# Armenian: Sabian



## Ovnilab

I've been told that this writing is Armenian.  What does it say?  Is it a name or a phrase?  Is it a transliteration in Armenian script from another language?

Thank you!


----------



## Panceltic

Looks a bit like *Սասկիա = Saskia* to me, but I'm not sure. It appears to be a name or a signature.


----------



## Ovnilab

Thanks, but it turns out to be "Sabian" written by a Western Armenian.


----------



## Panceltic

I see. I thought of *պ* too, but there is one stroke too many so I thought it was *սկ*.  The final *ն* is very artistically developed!


----------



## Gavril

Interesting -- the standard ways of writing the Armenian name-suffix -_ian_ are -*եան* (in the Western Armenian orthography) or -*յան* (in the Eastern). I have never seen the variant -*իան*, as written on that cymbal, but then again I'm not an expert.


----------



## DarkChild

It's the opposite.


----------



## Gavril

No, it isn't. For example, here is a page from Armenia's government website (therefore written in Eastern Armenian) about the former president, Robert Kocharyan.
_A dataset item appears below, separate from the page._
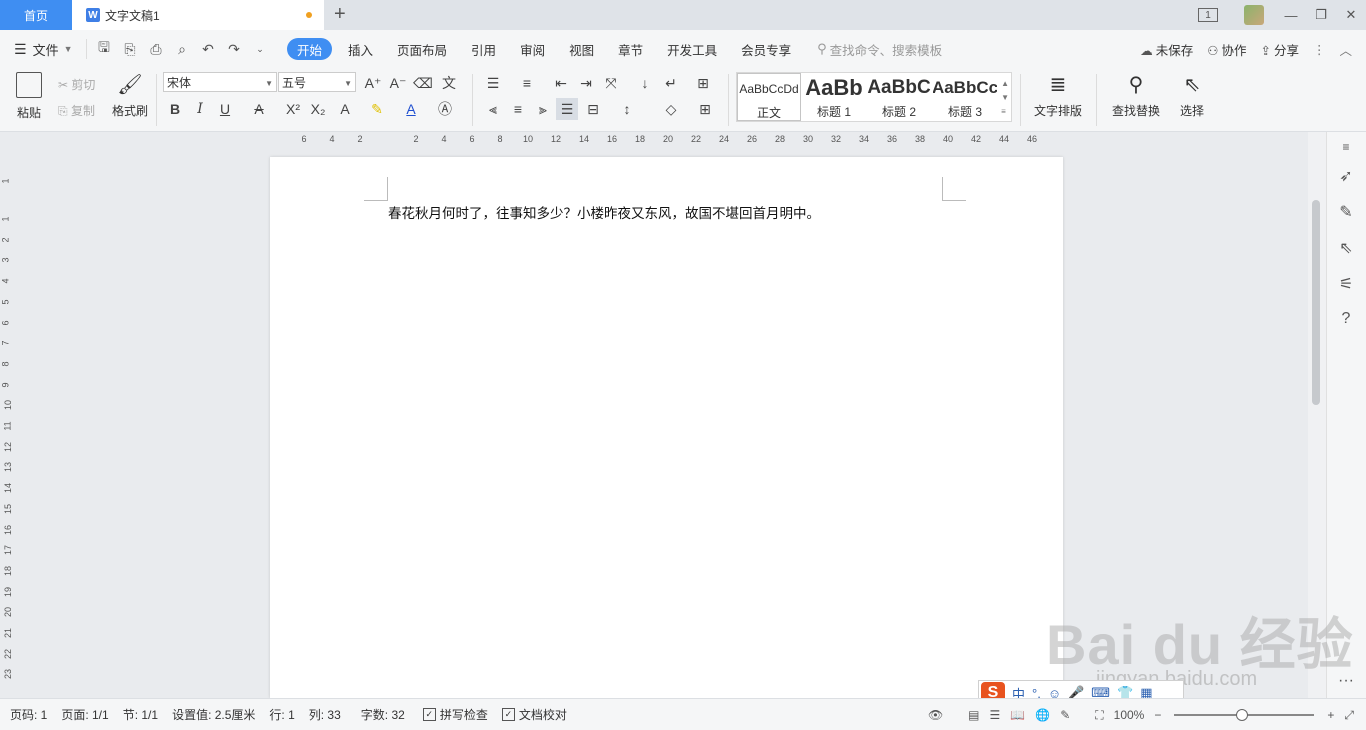 This screenshot has width=1366, height=730. What do you see at coordinates (1330, 715) in the screenshot?
I see `zoom-in-icon: +` at bounding box center [1330, 715].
You can see that the page spells his last name "Քոչար*յան*".

In Western Armenian writing, the letter *յ *does not even represent the sound "y", as far as I can recall, but rather the sound "h": for example, the Armenian equivalent of _Jesus_ is written *Յ*իսուս (with initial *յ*) in Western and *Հ*իսուս (with initial* հ*) in Eastern, but pronounced [hi'sus] in both.


----------